▶ _Task item_
With spelling and spacing unchanged, write out each line of the material.
┌──
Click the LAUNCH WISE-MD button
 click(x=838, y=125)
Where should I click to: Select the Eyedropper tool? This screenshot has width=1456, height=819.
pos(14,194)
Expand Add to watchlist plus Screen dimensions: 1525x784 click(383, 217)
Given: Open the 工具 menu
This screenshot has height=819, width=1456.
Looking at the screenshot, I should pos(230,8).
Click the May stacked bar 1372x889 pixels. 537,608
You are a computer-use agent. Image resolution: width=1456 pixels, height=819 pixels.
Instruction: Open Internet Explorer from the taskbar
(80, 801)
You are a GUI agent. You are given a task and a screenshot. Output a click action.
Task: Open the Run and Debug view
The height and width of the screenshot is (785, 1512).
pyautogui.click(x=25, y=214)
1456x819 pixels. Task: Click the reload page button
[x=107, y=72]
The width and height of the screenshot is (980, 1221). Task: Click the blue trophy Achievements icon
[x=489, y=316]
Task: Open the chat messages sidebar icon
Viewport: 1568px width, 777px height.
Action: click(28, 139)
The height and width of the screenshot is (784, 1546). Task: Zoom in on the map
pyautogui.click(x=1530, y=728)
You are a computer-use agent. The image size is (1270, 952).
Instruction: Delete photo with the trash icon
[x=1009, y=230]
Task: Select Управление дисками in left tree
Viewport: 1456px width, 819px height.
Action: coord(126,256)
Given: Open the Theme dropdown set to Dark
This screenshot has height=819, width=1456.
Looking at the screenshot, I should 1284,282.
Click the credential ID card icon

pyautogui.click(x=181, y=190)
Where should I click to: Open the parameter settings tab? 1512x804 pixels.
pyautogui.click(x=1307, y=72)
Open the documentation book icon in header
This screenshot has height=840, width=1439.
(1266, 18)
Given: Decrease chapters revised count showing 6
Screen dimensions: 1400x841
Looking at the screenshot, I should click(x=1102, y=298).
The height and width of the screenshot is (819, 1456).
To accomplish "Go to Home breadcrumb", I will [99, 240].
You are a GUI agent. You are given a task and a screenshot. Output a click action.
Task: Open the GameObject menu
└──
▶ _Solution_
Click the LAUNCH WISE-MD button
 click(x=838, y=125)
Where should I click to: Select the Eyedropper tool? This screenshot has width=1456, height=819.
pos(14,194)
Expand Add to watchlist plus Screen dimensions: 1525x784 click(383, 217)
Given: Open the 工具 menu
This screenshot has height=819, width=1456.
Looking at the screenshot, I should pos(230,8).
Click the May stacked bar 1372x889 pixels. 537,608
You are a computer-use agent. Image resolution: width=1456 pixels, height=819 pixels.
Instruction: Open Internet Explorer from the taskbar
(80, 801)
You are a GUI agent. You are given a task and a screenshot. Output a click action.
Task: Open the Run and Debug view
The height and width of the screenshot is (785, 1512).
pyautogui.click(x=25, y=214)
1456x819 pixels. Task: Click the reload page button
[x=107, y=72]
The width and height of the screenshot is (980, 1221). Task: Click the blue trophy Achievements icon
[x=489, y=316]
Task: Open the chat messages sidebar icon
Viewport: 1568px width, 777px height.
Action: click(28, 139)
The height and width of the screenshot is (784, 1546). Task: Zoom in on the map
pyautogui.click(x=1530, y=728)
You are a computer-use agent. The image size is (1270, 952).
Instruction: Delete photo with the trash icon
[x=1009, y=230]
Task: Select Управление дисками in left tree
Viewport: 1456px width, 819px height.
Action: coord(126,256)
Given: Open the Theme dropdown set to Dark
This screenshot has height=819, width=1456.
Looking at the screenshot, I should 1284,282.
Click the credential ID card icon

pyautogui.click(x=181, y=190)
Where should I click to: Open the parameter settings tab? 1512x804 pixels.
pyautogui.click(x=1307, y=72)
Open the documentation book icon in header
This screenshot has height=840, width=1439.
(1266, 18)
Given: Decrease chapters revised count showing 6
Screen dimensions: 1400x841
Looking at the screenshot, I should click(x=1102, y=298).
The height and width of the screenshot is (819, 1456).
To accomplish "Go to Home breadcrumb", I will [99, 240].
You are a GUI agent. You are given a task and a screenshot. Output a click action.
Task: Open the GameObject menu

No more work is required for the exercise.